United States District Court, S.D. Indiana, Indianapolis Division
Nov 29, 2006
CASE NO. 1:05-cv-1429-DFH-TAB (S.D. Ind. Nov. 29, 2006)

Opinion

CASE NO. 1:05-cv-1429-DFH-TAB.

November 29, 2006


ENTRY ON DEFENDANTS' MOTION FOR SUMMARY JUDGMENT


Plaintiff Jerry Penman has sued Indianapolis police officers Franklin Wooten, Steven Hayth, Marvin Cummins, and Gregory Crabtree for arresting him and allegedly using excessive force in doing so on September 23, 2003. Penman seeks relief under 42 U.S.C. § 1983, claiming that his rights under the Fourth Amendment of the United States Constitution were violated. The defendant officers have moved for summary judgment on Penman's claims. As explained below, summary judgment is granted. Plaintiff has failed to come forward with specific evidence showing there is a genuine issue of fact as to the lawfulness of his arrest and the officers' use of force to arrest him. Plaintiff's only evidence from his affidavit — a statement that "at no time during my arrest did I resist or in any way attempt to escape the arresting officers" — is too conclusory to present a genuine issue for trial.

Summary Judgment Standard

The purpose of summary judgment is to "pierce the pleadings and to assess the proof in order to see whether there is a genuine need for trial." Matsushita Elec. Indus. Co. v. Zenith Radio Corp., 475 U.S. 574, 587 (1986). Summary judgment is appropriate when there are no genuine issues of material fact, leaving the moving parties entitled to judgment as a matter of law. Fed.R.Civ.P. 56(c). The moving parties must show there is no genuine issue of material fact. Celotex Corp. v. Catrett, 477 U.S. 317, 323 (1986).

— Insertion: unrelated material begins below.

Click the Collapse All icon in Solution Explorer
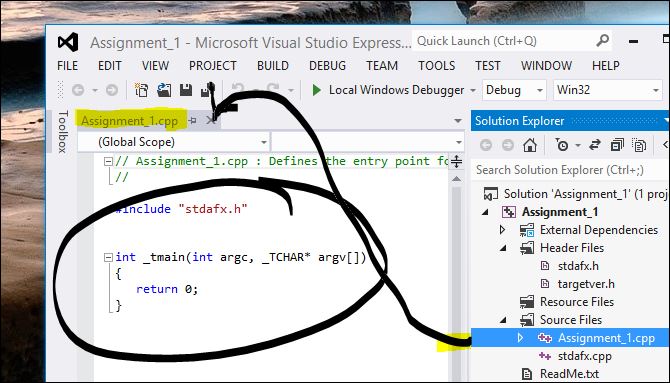670x383 pixels. (617, 145)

A factual issue is material only if resolving the factual issue might change the suit's outcome under the governing law. Clifton v. Schafer, 969 F.2d 278, 281 (7th Cir. 1992). A factual issue is genuine only if there is sufficient evidence for a reasonable jury to return a verdict in favor of the non-moving party on the evidence presented. Anderson v. Liberty Lobby, Inc., 477 U.S. 242, 248 (1986). In deciding a motion for summary judgment, a court may not assess the credibility of witnesses, choose between competing inferences or balance the relative weight of conflicting evidence; it must view all the evidence in the record in the light most favorable to the non-moving party and resolve all factual disputes in favor of the non-moving party. See Fed.R.Civ.P. 56(c); Anderson, 477 U.S. at 255; Abdullahi v. City of Madison, 423 F.3d 763, 773 (7th Cir. 2005) (reversing summary judgment for defendant in excessive force case).

In this case, defendants supported their motion for summary judgment with their sworn interrogatory responses and with Officer Hayth's affidavit testifying in detail how plaintiff resisted arrest. Plaintiff's entire affidavit is as follows:

1. That I am currently a resident of the State of Indiana.
2. That I was involved in an incident on September 23, 2003.
3. That this incident involved the above named officers.
4. That at no time during my arrest did I resist or in any way attempt to escape the arresting officers.

Defendants filed a reply and moved to strike plaintiff's statement of material facts. Penman filed an "Amended Statement of Material Facts In Dispute" and "Amended Complaint" that, among other things, corrected the lack specific citations to evidence required by Southern District of Indiana Local Rule 56.1. However, these amended documents did not include any new admissible evidence in the form of affidavits, depositions, or discovery responses that would support Penman's general denial that he did not "resist or in any way attempt to escape the arresting officers." The "Facts" section of the "Amended Complaint" mentions that "Sandra Helmick and Cassius Clay Helmick witnessed these events." However, Penman has not provided depositions or similarly admissible evidence from these witnesses that would dispute the officers' version of the events. Plaintiff may not rely on the complaint itself, and his affidavit is too conclusory to present a genuine issue for a trial.

Undisputed Facts

On September 23, 2003 at approximately 6:20 p.m. Officers Hayth and Wooten were on routine patrol in Indianapolis. Two individuals, Carl Clay and Jade Long, stopped them at the corner of 10th Street and Bradley Avenue. The officers observed that Clay had a laceration on the left cheek of his face, was bleeding, and had difficulty talking due to the pain in his jaw. Long told the officers that their car had broken down. When they had parked the vehicle in front of the house at 4904 Elliott Avenue, an individual had arrived home, had accused Clay and Long of breaking into his home, and had begun punching Clay in the face.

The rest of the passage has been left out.